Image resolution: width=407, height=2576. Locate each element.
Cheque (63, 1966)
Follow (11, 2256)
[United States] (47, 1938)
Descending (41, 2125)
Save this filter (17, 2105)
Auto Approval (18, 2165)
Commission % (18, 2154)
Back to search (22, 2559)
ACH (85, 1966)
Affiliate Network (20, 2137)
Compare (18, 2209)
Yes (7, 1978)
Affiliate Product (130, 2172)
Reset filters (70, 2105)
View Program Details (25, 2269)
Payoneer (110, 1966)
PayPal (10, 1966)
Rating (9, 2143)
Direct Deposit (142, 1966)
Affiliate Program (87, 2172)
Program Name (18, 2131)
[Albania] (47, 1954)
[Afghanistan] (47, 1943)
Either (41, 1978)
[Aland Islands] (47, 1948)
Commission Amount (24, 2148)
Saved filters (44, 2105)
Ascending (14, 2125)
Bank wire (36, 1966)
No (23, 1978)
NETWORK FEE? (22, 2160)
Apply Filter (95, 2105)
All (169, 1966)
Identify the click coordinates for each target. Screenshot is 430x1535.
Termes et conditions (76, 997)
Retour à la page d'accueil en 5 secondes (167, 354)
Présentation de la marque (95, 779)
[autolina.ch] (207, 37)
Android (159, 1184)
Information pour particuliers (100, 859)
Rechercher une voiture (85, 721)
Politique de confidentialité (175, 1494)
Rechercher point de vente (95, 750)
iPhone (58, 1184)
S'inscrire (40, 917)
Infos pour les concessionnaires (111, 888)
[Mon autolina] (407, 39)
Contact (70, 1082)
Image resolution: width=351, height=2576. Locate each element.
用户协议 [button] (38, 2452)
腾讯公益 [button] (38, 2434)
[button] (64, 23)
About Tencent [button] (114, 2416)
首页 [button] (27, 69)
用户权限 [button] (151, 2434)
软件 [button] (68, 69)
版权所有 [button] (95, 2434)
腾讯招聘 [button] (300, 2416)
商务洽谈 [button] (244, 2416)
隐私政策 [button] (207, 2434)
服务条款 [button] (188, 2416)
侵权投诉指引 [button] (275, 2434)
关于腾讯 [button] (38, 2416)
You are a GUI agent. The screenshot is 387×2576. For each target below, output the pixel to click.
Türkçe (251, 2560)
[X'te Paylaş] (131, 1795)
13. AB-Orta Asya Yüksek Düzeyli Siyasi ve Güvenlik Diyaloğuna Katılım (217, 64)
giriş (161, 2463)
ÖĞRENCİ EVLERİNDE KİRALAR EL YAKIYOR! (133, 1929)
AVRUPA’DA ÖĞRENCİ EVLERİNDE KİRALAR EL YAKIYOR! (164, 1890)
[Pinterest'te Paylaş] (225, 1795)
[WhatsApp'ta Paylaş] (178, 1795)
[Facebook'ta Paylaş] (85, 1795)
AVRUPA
======
**TASK DIRECTIONS**
Among the lines above, repeat exactly those from the line with "Retour à la" to the line with "S'inscrire (40, 917)", counting both ends.

**ANSWER BELOW**
Retour à la page d'accueil en 5 secondes (167, 354)
Présentation de la marque (95, 779)
[autolina.ch] (207, 37)
Android (159, 1184)
Information pour particuliers (100, 859)
Rechercher une voiture (85, 721)
Politique de confidentialité (175, 1494)
Rechercher point de vente (95, 750)
iPhone (58, 1184)
S'inscrire (40, 917)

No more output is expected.